(Stored records)
- - - - -

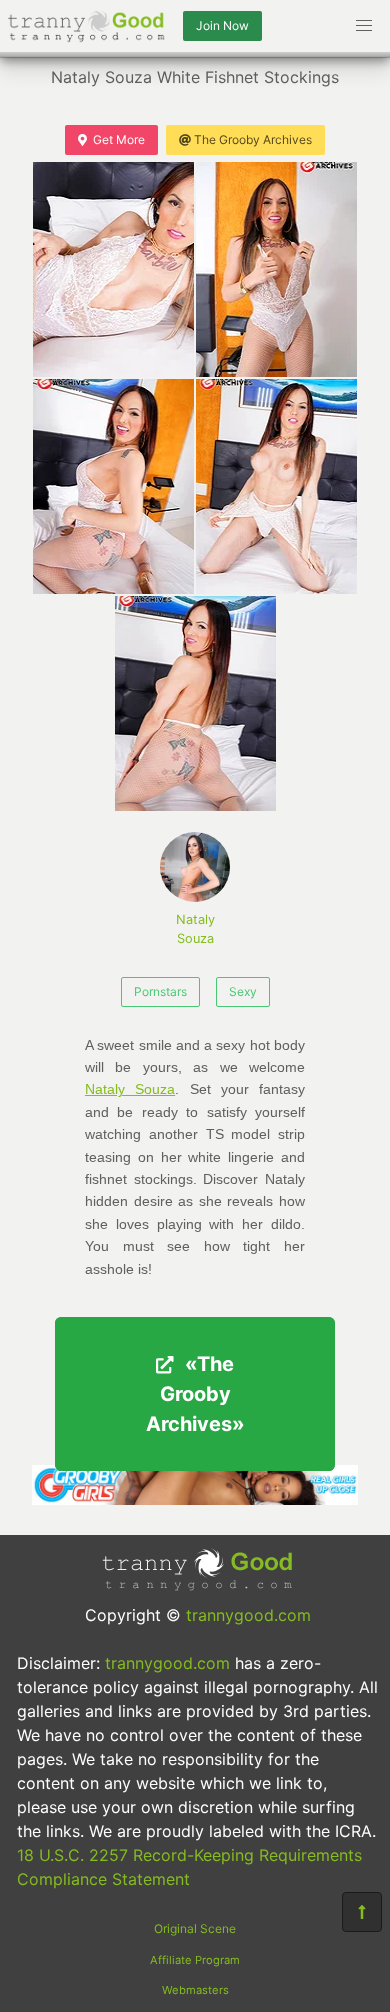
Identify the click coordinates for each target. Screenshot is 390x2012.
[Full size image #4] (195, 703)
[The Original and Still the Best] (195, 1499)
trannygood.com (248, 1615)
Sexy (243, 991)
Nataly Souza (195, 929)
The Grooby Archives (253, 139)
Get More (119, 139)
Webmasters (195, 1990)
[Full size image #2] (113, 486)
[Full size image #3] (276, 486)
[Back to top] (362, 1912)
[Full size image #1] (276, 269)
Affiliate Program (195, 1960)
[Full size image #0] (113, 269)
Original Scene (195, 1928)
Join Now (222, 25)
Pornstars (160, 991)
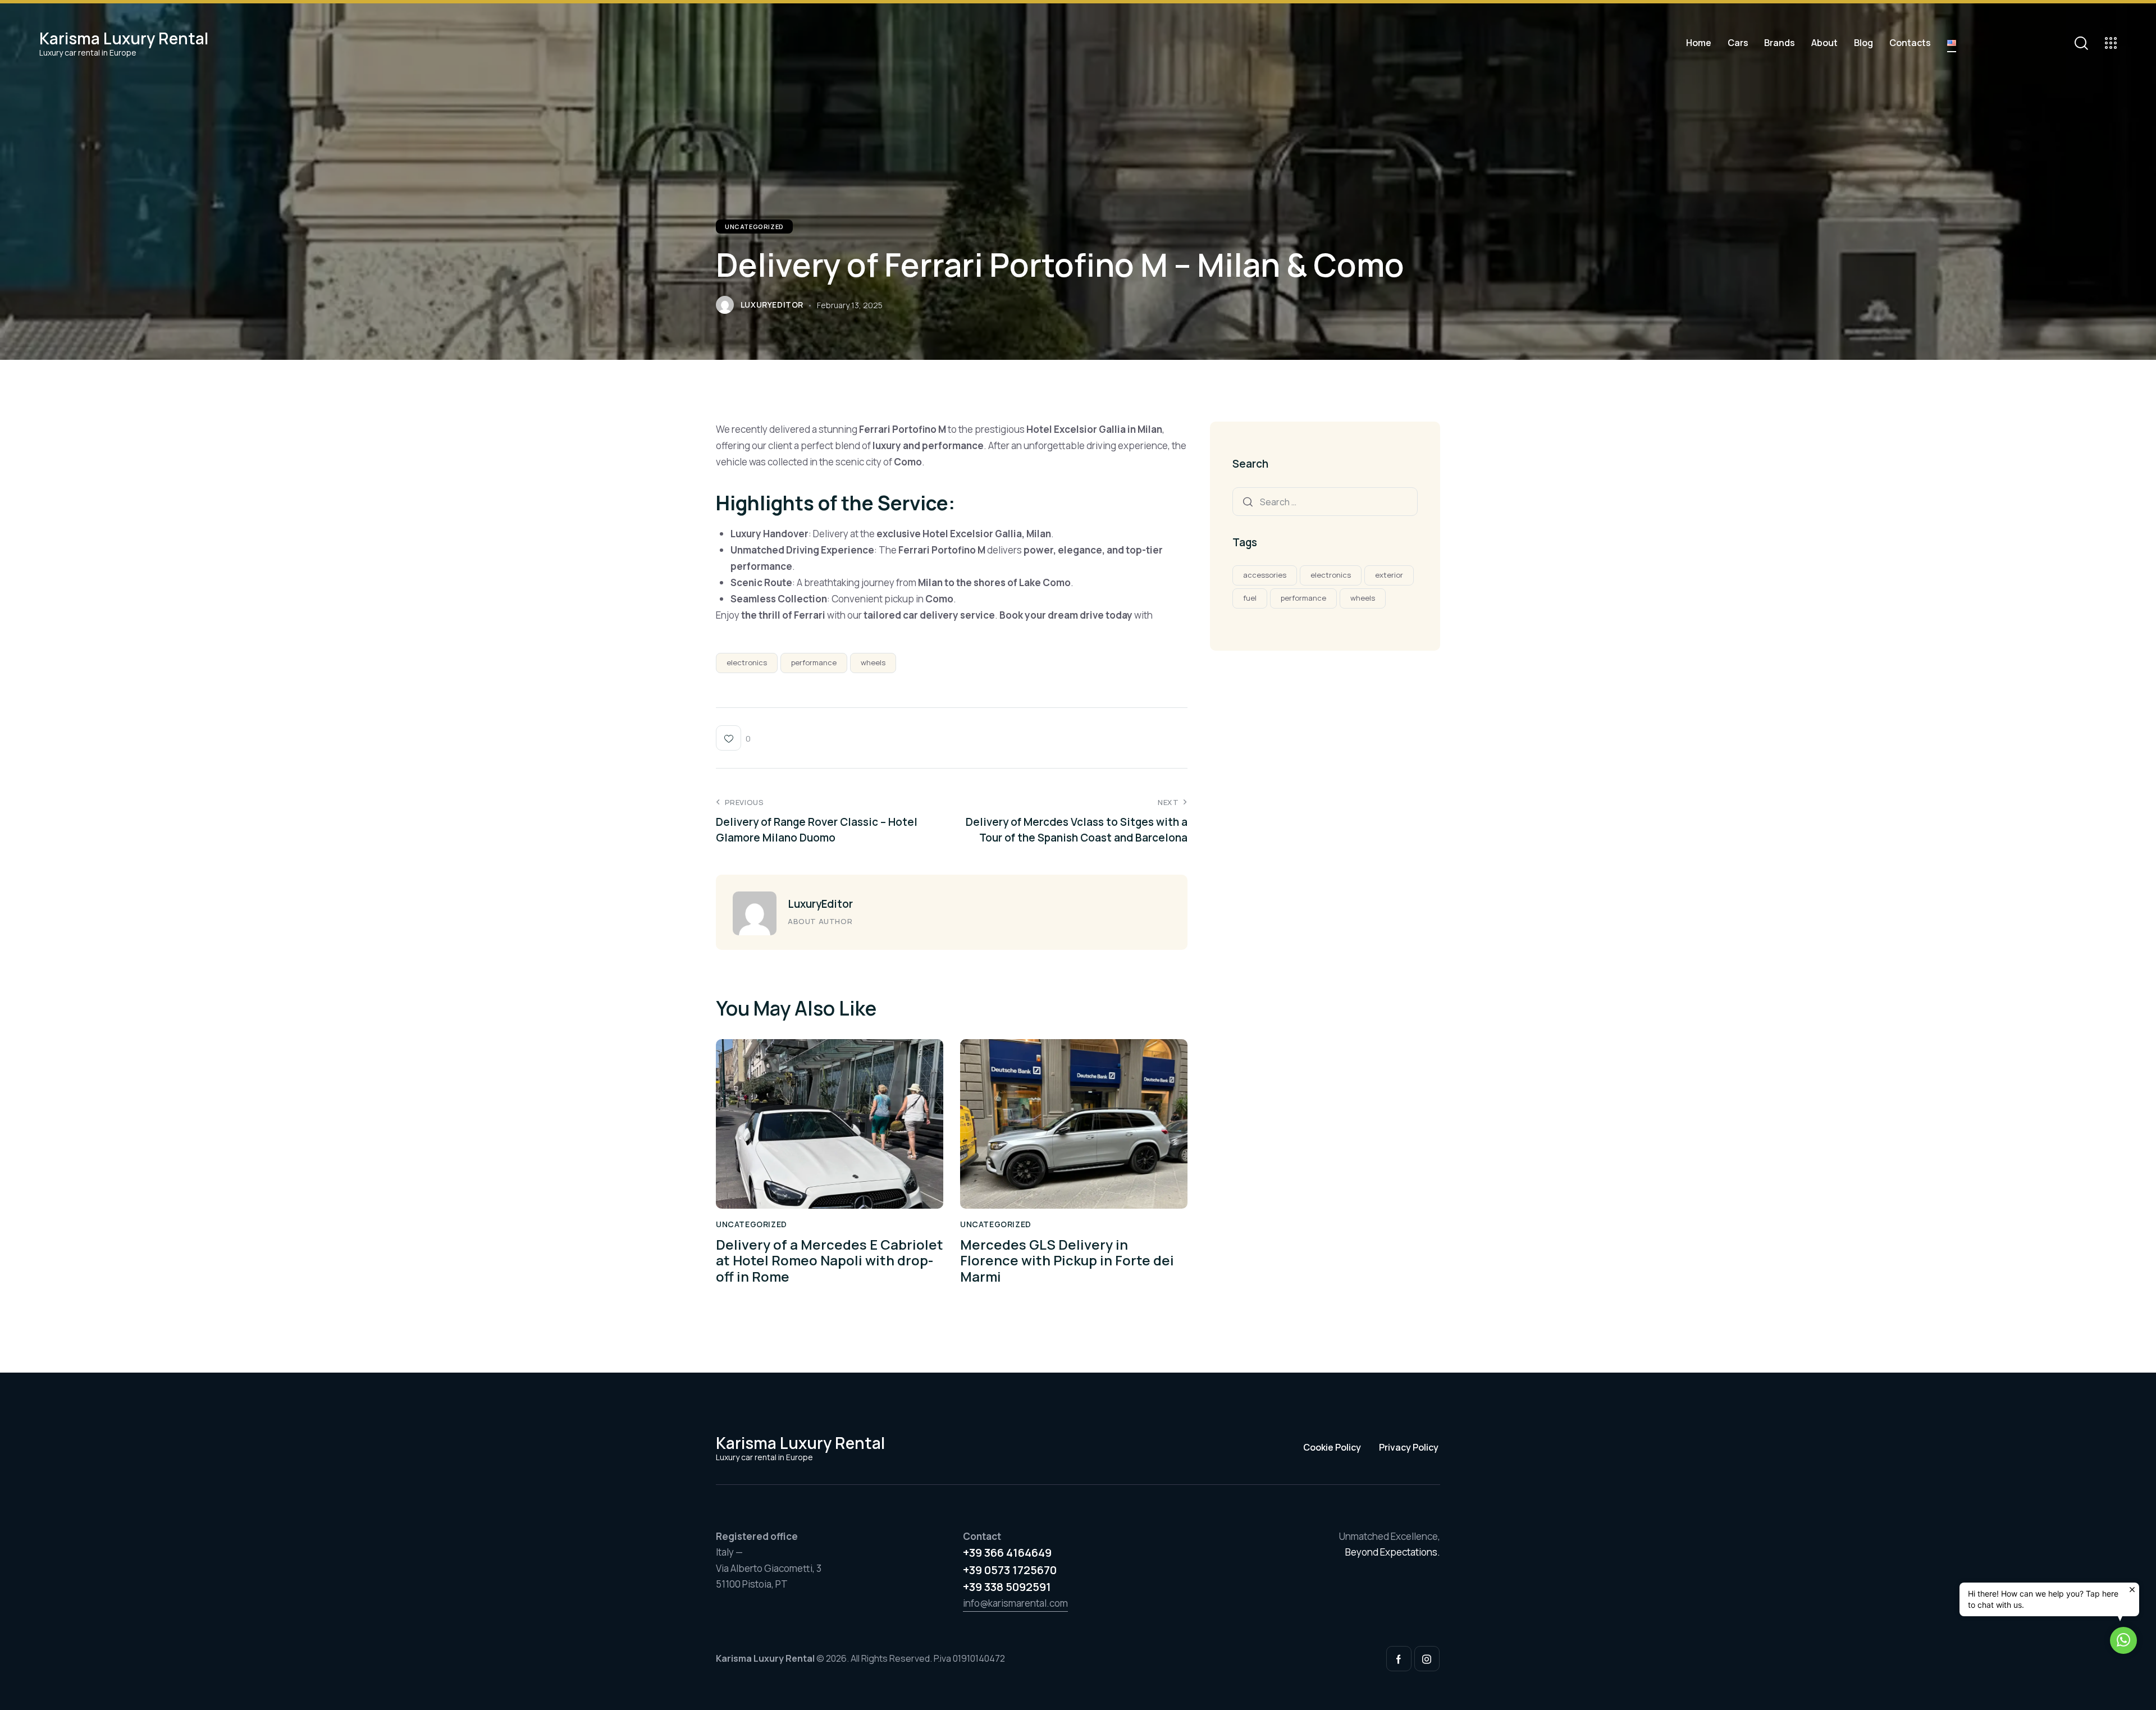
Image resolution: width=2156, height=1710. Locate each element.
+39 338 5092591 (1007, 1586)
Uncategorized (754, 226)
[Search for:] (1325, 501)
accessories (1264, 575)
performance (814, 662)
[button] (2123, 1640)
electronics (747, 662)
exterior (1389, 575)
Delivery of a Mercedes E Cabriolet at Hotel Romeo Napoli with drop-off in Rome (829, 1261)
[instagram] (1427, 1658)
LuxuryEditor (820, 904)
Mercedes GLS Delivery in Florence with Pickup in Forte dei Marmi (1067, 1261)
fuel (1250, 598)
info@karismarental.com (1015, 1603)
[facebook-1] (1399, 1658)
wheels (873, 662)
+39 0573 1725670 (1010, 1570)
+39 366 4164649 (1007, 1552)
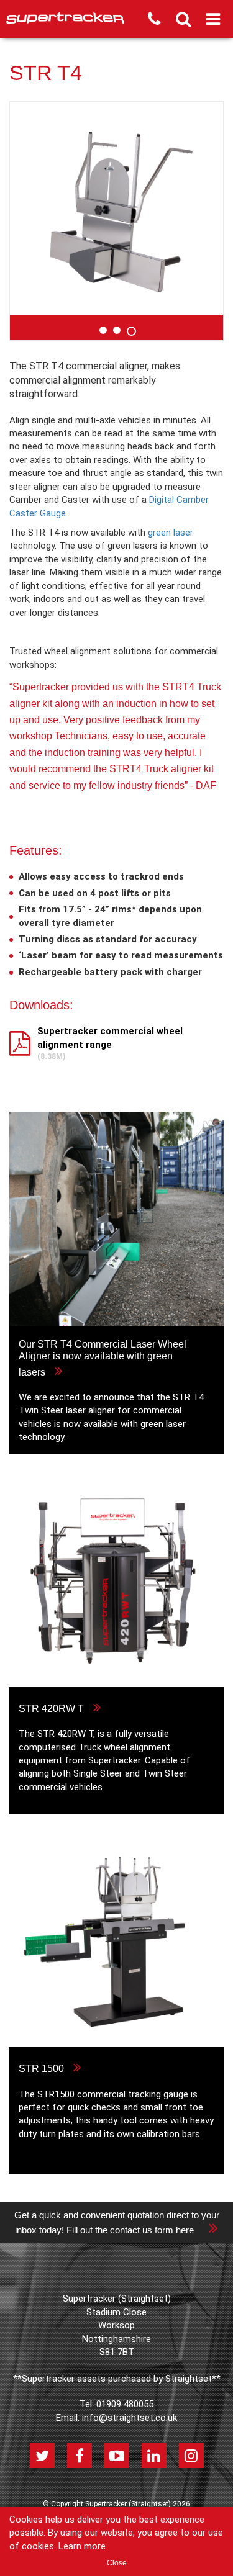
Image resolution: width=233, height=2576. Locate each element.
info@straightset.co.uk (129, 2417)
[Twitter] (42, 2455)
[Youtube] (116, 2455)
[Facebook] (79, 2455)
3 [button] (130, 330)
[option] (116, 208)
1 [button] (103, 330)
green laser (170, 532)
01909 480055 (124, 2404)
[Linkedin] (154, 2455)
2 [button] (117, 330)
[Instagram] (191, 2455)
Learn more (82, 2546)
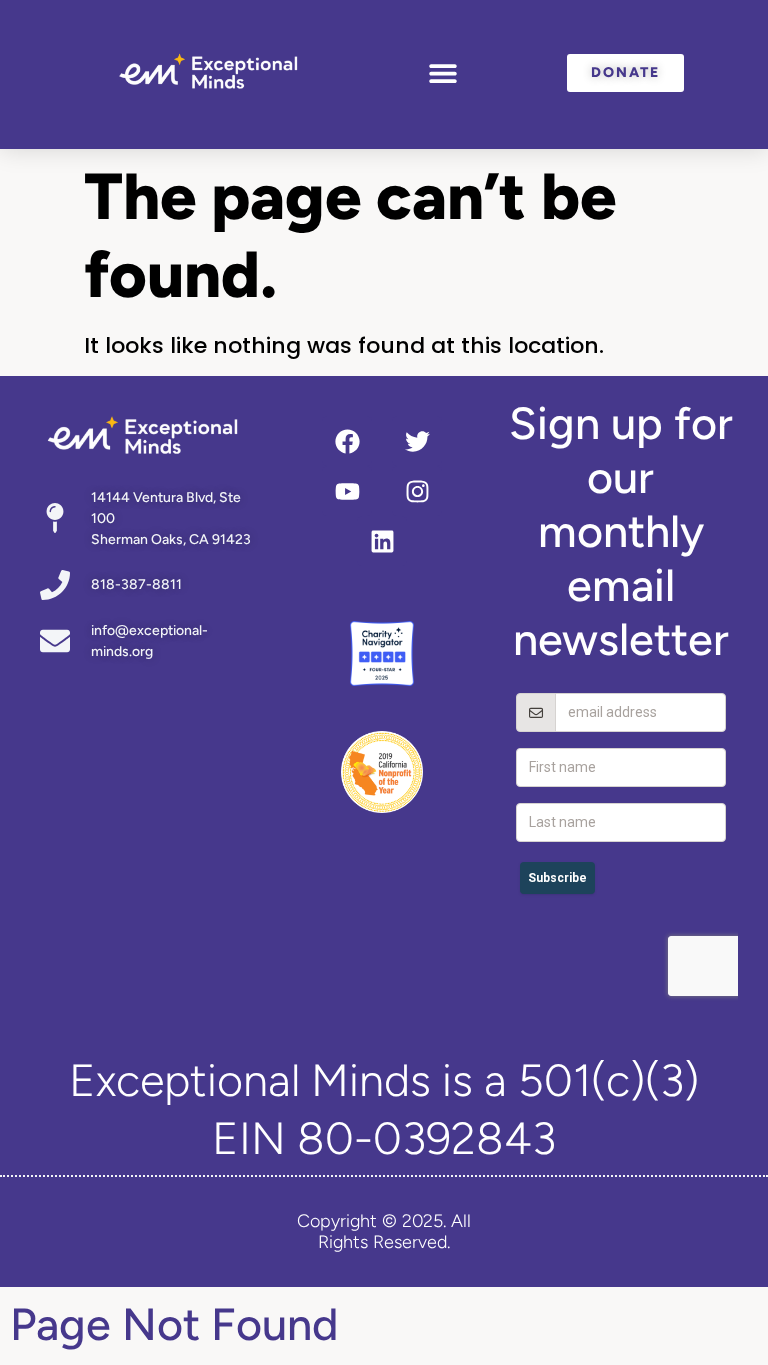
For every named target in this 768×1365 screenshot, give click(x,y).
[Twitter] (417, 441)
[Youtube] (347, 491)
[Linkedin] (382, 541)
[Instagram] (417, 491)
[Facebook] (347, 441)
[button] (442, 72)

- - - - -

Read the lines above. Gather those in which the string "width" is found.

Solution to this problem:
Image resolution: width=2156, height=1710. Locate each element.
Image resolution: width=233, height=2576. Locate each element.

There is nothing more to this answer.